■ **YOUR TASK**
In the forum thread below about a mosaic "stained glass" window, what did the woman seen at a craft show make with mosaic glass?

■ **TEXT EXCERPT**
— START —
# Mosaic "stained glass" window!



## cc-rider

I saw the coolest window today.... it was made to resemble a stained glass window, but done with glass pieces, mosiacs I guess, mortared. It was in an old, beat up window frame. They are offering the classes on how to do it, but it's $115 and I just can't afford that. 

Does anyone have any ideas on how it might have been done? I "googled" and read all I could. Seems that most people use a glue to hold down the pieces onto the original glass, and then used sanded grout to grout between them. Seems too easy. I should have looked closer at the ones on display in the store to see if there was glass on the back. Makes sense...how else would it stay together? I can't go back to town....too far away.....so I can't check it out again. 

Has anyone done anything like this? Where would you find the glass? A lot of their display windows had clear or wavy glass for the background. Could that just be broken up window glass?


----------



## mustangsally17

Another awesome idea to add to the collection spinning around in my head. I have seen small sheets of colored glass at Hobby Lobby but Im sure you can get it at on-line also.


----------



## mirigraber

I did conventional stained glass for several years. I enjoyed it as a craft but the supplies were very expensive. I will make an occasional piece now and then for gifts or my own use. Didn't pay for me to make and sell.

I'm pretty sure you're right about using adhesive and grouting and I can't see how a class like that could be worth $115 especially since the skills to do mosaic are no more complicated than learning to tile. You can buy mosaic tile on ebay or etsy ( http://www.etsy.com/search_results.php?search_type=supplies&search_query=mosaic+tiles ). If you decide you like it there are mosaic cutters available - probably for a lot less than the class - which I'm sure would save you money over the long haul. Or just cut the mosaics and sell them as supplies on etsy or ebay!

I thought about trying something similar. I like the votives people make and thought that thrift store glassware would probably work. I saw a stand at a craft show a couple years ago which made very good use of mosaic glass. The woman had made garden stones (stepping stones) out of cement and put in the glass before it set. She was talented and was doing well with them.

I think making mosaics would be fun and a lot less labor intensive than regular stained glass. Sounds like a good winter holiday!


----------



## mirigraber

I realized that I just assumed that the window design was made out of mosaic squares. If the shapes are random they could just be broken glass because I have heard of people doing that though would think it would be better to just cut the glass (unless you're going for a special shattered sort of look). Cutting glass is not hard to do at all with straight cuts because you are basically scoring and breaking which requires 2 tools. You could probably learn to do it from youtube videos. If you want to do curved shapes you will need to practice a little but I still don't think you'd need the class. Conventional stained glass classes cover soldering which is more of a skill set though even that is probably something you could (mostly) learn from someone who solders electronics - in retrospect!. Also you need to be exact with regular stained glass because you don't have any wiggle room. With grout you would so it is going to be easier and I don't think you would need a grinder either. As far as design goes you could probably do almost anything with that technique. There are lots of great stained glass window pattern books or you can copy an older window by tracing. Good luck with it!
— END —
[Text and item location data]
— START —
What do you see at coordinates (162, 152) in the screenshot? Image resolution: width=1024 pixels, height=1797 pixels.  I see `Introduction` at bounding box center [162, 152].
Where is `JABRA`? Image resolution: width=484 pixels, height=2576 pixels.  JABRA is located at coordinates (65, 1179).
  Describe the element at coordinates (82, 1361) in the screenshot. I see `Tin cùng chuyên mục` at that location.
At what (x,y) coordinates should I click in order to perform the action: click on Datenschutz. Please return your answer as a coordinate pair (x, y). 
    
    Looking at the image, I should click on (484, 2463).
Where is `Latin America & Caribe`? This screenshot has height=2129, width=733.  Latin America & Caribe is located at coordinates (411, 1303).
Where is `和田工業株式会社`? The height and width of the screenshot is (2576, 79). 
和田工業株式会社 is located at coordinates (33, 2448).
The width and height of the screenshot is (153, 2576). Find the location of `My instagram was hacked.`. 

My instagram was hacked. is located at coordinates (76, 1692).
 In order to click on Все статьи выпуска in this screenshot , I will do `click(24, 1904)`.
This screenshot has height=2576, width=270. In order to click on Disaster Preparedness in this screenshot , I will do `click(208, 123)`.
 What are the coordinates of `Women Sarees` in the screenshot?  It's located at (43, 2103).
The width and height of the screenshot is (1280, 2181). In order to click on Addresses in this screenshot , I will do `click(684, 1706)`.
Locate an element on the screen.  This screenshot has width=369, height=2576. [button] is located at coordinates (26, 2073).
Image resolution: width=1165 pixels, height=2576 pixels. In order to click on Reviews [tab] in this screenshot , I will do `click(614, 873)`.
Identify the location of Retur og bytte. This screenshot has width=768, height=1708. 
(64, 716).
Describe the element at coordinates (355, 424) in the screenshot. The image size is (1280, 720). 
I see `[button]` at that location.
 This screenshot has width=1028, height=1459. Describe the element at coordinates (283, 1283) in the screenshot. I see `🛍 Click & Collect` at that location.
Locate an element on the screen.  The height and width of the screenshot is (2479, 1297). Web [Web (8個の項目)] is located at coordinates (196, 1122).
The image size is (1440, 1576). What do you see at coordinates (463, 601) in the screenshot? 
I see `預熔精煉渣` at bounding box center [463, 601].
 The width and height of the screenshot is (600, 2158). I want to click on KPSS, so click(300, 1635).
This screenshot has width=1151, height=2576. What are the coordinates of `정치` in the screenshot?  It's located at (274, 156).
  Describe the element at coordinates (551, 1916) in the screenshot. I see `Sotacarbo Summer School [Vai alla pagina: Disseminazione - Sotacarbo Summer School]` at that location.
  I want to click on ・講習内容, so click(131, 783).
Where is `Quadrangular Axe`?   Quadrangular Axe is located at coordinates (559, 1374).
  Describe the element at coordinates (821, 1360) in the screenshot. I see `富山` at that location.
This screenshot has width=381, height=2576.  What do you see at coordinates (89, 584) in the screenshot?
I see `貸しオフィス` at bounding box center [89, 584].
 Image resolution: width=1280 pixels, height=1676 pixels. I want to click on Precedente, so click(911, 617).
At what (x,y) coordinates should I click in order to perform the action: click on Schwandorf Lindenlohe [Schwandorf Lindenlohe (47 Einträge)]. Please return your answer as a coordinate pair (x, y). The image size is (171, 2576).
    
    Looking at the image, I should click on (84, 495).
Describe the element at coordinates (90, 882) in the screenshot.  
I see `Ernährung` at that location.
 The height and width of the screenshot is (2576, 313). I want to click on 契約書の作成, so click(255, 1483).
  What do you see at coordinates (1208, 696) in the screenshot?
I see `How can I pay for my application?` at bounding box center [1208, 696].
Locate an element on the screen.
— END —
■ **FINISHED ANSWER**
She made garden stones (stepping stones) out of cement and put the glass in before the cement set.